* **WHAT YOU NEED TO DO**
Find the line with "Given: Click the 43 comment count" in the records below. Copy it and every line after it, up to and including the line with "Given: Expand the Ubuntu Software app menu".

Saved entries
....

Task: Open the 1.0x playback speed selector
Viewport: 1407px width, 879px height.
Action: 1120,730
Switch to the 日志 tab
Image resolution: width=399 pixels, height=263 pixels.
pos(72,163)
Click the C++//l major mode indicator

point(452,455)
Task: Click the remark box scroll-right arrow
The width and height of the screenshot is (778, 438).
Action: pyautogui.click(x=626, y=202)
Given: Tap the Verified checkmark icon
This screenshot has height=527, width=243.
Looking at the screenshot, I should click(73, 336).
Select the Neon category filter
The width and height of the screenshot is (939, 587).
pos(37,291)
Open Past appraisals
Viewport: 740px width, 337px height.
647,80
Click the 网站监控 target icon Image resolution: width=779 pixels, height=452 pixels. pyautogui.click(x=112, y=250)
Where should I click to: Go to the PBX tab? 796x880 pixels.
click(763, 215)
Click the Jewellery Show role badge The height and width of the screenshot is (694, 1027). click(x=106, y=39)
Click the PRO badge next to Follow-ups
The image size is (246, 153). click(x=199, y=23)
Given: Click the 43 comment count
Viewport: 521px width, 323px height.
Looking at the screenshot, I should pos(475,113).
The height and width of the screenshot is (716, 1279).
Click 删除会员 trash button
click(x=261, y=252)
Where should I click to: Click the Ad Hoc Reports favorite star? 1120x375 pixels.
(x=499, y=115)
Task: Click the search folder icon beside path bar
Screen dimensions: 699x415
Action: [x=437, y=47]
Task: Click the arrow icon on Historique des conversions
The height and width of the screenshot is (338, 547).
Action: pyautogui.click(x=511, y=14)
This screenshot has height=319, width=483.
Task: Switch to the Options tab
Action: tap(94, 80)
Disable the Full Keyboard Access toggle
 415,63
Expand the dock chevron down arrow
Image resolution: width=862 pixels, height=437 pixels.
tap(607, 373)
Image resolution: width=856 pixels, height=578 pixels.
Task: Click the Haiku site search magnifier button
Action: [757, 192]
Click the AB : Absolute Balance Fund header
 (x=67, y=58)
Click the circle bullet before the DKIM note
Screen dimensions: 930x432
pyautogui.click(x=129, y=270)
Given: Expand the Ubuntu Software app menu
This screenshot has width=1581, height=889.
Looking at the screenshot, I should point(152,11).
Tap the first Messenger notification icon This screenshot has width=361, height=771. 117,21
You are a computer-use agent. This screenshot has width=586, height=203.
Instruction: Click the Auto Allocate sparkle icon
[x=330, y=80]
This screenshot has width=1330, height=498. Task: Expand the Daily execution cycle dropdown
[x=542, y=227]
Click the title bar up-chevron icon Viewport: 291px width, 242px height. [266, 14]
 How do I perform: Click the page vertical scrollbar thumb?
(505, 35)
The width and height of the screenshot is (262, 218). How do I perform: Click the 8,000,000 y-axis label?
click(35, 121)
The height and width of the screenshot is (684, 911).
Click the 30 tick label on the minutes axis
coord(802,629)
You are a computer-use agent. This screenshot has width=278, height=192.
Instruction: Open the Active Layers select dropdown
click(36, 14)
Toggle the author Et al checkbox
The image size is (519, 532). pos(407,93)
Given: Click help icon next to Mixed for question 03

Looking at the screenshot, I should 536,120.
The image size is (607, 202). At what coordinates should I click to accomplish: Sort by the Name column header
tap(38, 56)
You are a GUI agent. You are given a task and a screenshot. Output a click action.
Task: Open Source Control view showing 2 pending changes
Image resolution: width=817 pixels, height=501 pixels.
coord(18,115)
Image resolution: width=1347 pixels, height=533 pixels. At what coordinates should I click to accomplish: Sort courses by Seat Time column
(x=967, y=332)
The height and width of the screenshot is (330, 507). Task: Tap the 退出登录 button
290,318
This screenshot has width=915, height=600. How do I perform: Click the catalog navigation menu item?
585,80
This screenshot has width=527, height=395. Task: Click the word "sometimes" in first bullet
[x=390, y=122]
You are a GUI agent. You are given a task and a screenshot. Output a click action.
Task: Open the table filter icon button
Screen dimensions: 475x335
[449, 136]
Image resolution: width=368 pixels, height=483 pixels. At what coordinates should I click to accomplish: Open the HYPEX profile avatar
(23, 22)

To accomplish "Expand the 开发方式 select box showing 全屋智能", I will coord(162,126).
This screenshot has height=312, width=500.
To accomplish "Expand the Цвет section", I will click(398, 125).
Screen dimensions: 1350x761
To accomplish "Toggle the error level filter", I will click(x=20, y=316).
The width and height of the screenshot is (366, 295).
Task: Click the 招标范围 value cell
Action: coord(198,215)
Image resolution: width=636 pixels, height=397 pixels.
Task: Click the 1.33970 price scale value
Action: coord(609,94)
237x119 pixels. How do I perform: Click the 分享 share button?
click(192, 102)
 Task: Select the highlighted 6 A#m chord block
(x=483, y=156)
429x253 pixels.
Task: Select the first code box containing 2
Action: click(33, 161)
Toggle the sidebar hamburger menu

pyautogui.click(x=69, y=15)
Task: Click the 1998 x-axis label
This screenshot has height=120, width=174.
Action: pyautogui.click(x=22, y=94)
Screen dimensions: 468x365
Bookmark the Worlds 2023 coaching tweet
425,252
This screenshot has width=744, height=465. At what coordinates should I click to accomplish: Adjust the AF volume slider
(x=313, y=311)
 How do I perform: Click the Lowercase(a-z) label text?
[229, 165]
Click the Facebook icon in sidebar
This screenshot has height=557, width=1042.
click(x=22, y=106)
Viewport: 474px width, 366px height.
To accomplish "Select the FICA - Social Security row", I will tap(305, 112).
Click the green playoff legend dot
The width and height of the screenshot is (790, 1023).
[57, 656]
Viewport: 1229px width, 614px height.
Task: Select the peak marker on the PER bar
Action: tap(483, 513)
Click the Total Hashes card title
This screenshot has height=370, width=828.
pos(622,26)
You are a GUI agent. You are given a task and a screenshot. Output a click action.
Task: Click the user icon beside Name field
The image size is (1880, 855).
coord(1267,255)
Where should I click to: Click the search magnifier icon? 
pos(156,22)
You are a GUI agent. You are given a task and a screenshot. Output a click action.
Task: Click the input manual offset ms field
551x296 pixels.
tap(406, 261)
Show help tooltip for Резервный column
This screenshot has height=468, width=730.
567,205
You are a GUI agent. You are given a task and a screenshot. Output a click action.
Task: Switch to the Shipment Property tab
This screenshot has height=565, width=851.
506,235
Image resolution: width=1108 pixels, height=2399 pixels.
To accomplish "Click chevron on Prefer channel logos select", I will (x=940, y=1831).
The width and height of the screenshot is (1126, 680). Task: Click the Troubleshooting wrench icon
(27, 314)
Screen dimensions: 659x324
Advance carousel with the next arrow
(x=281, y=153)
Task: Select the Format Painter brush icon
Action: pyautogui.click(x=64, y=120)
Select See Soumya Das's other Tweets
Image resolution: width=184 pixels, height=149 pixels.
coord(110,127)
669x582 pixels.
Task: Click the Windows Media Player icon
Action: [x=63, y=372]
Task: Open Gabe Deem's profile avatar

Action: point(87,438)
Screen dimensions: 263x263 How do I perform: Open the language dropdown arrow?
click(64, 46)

....

* **SOLUTION**
Given: Click the 43 comment count
Viewport: 521px width, 323px height.
Looking at the screenshot, I should pos(475,113).
The height and width of the screenshot is (716, 1279).
Click 删除会员 trash button
click(x=261, y=252)
Where should I click to: Click the Ad Hoc Reports favorite star? 1120x375 pixels.
(x=499, y=115)
Task: Click the search folder icon beside path bar
Screen dimensions: 699x415
Action: [x=437, y=47]
Task: Click the arrow icon on Historique des conversions
The height and width of the screenshot is (338, 547).
Action: pyautogui.click(x=511, y=14)
This screenshot has height=319, width=483.
Task: Switch to the Options tab
Action: tap(94, 80)
Disable the Full Keyboard Access toggle
 415,63
Expand the dock chevron down arrow
Image resolution: width=862 pixels, height=437 pixels.
tap(607, 373)
Image resolution: width=856 pixels, height=578 pixels.
Task: Click the Haiku site search magnifier button
Action: [757, 192]
Click the AB : Absolute Balance Fund header
 (x=67, y=58)
Click the circle bullet before the DKIM note
Screen dimensions: 930x432
pyautogui.click(x=129, y=270)
Given: Expand the Ubuntu Software app menu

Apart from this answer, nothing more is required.